Estasio, sin apartarse un punto de lo que ocupaba en aquel momento su imaginación, no contestó a su pregunta y le preguntó a su vez:

—Dime, Nel: ¿tú lo oíste cuando se acercó?

—No. Yo estaba cogiendo flores cuando, de repente, voló dentro de la mata una mosca dorada muy grande; me volví para mirarla, y entonces lo vi salir del barranco.

—¿Y qué?

—Se paró de pronto y me miró fijamente.

—¿Mucho rato?

—Sí, mucho, Estasio.
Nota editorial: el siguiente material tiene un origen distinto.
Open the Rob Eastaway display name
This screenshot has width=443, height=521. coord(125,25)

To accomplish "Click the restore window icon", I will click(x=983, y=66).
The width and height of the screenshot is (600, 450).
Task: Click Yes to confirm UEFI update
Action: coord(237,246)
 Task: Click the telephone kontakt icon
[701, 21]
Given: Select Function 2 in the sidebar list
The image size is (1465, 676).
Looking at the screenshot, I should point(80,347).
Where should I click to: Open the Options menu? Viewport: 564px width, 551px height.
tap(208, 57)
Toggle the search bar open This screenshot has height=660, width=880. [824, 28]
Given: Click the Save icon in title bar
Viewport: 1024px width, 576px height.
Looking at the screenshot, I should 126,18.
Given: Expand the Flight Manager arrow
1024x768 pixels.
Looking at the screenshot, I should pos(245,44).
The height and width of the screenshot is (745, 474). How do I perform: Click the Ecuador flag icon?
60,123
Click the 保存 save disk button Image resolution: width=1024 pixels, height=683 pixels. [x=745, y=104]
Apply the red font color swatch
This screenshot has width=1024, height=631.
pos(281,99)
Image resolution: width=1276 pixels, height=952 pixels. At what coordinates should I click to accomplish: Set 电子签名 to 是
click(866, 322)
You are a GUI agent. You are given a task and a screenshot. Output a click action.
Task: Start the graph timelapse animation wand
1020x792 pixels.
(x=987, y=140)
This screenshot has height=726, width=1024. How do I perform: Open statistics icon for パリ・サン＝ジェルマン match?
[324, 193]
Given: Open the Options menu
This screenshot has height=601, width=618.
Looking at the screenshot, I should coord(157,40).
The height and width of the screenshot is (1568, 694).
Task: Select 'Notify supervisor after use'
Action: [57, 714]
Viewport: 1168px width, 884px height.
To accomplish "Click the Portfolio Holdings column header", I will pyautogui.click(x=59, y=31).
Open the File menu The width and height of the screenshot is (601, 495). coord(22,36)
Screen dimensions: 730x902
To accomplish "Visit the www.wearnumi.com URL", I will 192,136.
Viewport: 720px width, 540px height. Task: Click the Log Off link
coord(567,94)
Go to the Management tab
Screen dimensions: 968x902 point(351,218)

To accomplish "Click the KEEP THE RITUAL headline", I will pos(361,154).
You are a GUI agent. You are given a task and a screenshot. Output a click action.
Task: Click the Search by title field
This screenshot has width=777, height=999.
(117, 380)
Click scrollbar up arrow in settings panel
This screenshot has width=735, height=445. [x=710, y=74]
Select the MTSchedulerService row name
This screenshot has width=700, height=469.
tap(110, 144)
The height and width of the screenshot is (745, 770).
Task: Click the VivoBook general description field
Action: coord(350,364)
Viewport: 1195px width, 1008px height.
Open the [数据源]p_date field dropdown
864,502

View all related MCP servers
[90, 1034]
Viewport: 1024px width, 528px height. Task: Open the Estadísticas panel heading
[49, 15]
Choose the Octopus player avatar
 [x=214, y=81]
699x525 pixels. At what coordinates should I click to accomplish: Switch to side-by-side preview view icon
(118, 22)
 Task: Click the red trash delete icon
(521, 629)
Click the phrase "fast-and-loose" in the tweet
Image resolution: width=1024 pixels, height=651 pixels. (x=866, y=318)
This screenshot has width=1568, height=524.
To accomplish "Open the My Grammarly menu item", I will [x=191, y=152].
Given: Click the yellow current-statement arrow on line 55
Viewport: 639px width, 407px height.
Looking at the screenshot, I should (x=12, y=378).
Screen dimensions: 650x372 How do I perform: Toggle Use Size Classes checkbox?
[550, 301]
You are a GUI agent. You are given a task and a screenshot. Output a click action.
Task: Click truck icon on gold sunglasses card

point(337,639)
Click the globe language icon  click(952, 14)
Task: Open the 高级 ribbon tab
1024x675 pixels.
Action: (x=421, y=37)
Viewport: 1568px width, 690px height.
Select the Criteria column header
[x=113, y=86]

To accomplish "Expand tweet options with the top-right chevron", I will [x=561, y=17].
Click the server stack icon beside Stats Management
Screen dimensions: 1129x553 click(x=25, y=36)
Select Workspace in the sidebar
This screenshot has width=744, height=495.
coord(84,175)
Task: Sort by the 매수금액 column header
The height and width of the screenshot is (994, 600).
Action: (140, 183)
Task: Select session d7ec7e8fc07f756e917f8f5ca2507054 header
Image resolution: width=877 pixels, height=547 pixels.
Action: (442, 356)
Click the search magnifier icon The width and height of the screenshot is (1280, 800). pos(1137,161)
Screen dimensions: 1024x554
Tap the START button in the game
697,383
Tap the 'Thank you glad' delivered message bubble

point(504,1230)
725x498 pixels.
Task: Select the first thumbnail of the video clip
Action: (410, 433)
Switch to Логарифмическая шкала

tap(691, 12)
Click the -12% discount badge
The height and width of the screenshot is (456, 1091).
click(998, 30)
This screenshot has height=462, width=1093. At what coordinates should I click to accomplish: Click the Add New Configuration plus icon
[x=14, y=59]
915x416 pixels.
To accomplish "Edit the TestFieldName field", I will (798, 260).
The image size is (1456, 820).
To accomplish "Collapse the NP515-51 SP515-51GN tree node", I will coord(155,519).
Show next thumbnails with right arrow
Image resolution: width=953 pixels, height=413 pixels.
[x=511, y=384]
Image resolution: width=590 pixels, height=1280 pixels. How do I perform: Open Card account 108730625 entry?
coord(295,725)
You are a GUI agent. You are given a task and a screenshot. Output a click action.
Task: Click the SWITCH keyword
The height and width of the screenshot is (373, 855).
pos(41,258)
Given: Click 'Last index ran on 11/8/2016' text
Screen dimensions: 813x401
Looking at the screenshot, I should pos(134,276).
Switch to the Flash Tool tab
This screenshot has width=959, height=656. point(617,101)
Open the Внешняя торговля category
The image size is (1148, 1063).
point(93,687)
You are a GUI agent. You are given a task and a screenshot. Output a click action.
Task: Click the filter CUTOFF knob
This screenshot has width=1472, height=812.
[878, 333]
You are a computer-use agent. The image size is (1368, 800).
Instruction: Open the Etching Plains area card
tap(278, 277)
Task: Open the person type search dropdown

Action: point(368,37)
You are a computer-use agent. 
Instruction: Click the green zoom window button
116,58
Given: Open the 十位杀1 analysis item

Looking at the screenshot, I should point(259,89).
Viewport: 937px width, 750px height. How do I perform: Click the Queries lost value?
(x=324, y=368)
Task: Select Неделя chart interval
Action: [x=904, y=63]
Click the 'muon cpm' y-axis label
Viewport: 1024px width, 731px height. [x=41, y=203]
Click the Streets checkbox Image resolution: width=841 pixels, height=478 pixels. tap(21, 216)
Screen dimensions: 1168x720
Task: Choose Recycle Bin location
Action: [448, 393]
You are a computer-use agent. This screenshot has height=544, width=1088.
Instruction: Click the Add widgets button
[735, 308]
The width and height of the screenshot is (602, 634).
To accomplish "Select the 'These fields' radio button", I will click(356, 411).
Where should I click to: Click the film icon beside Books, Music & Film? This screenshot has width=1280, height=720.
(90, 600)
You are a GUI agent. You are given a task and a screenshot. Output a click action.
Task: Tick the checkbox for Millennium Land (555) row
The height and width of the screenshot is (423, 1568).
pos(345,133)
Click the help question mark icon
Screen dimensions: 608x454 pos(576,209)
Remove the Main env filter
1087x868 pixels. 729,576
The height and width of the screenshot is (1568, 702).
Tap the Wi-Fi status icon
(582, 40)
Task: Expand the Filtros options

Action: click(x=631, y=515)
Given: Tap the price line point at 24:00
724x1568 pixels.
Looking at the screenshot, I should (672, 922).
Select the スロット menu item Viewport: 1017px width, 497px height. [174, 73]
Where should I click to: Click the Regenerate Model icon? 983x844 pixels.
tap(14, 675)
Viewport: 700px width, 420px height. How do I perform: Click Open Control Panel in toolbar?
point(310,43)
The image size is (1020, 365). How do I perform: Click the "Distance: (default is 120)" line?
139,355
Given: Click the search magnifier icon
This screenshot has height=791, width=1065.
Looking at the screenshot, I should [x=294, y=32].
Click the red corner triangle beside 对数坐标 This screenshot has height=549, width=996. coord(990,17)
Y cuando yo tiré las flores y me tapé la cara con las manos, asustada, echó a andar hacia mí.

Estasio comprendió que de haber sido una negra la fiera se hubiese arrojado sobre su presa en seguida, pero, al encontrarse con un ser desconocido para ella, vaciló sin saber qué hacer, y que a eso se debía en gran parte la salvación de Nel.

Sintió que un estremecimiento recorría todo su cuerpo, y exclamó:

—¡Gracias a Dios! ¡Gracias a Dios, que volví en seguida! ¿Y qué pensabas tú en aquel momento? —preguntó de nuevo a Nel.

—Quería llamarte… y no podía… pero…

—¿Qué?

—Pensaba que vendrías a defenderme… No sé lo que pensaba.

No pudo seguir hablando, y le echó los brazos al cuello. Acariciándole las mejillas, le preguntó:

—¿Ya no tienes miedo?

—No, Estasio.

—¡Pequeño Msimu mío! ¿Estás viendo lo que es el África?

—Sí, pero tú matarás todos esos animales tan malos, ¿verdad?

—¡Claro que los mataré!

Contemplaron nuevamente a la fiera, y como Estasio quisiera guardar la piel para recuerdo, mandó a Kali que la arrastrara hasta el lugar donde habían acampado, para desollarla; pero este, temeroso de que pudiera salir del barranco otro vobo, suplicó a su señor que no le dejara solo. Estasio le preguntó si le temía más que al león, a lo que el negro contestó:

—El león advertir con sus rugidos por la noche y no saltar los setos, pero el vobo saltar en pleno día y despedazar muchos negros en la aldea, y después llevar uno y comerlo. No se puede matar vobo ni con lanzas ni con flechas; nada poder contra él; sólo los hechizos, porque al vobo no poderlo matar.

—¡Qué cosas dices! —repuso Estasio—. ¡Mira si este está bien muerto!

—El blanco poder matarlo, pero el negro, no —respondió Kali.

Ataron al enorme felino al caballo y lo arrastraron hasta el campamento, pero el deseo de Estasio de conservar su piel no pudo realizarse, porque apenas lo vio King comprendió que aquel monstruo había querido hacer daño a su amita, y se enfureció de tal modo que ni Estasio ni la misma Nel pudieron calmarlo, y arrebatándolo con la trompa lo arrojó dos veces al aire y lo estrelló después contra un árbol, y para satisfacer más su ensañamiento lo pateó hasta reducirlo a un montón informe de carne y huesos.

Estasio pudo conservar sólo las quijadas y parte del cráneo, lo cual entregó a la voracidad de las hormigas, que en un instante dejaron los huesos maravillosamente blancos.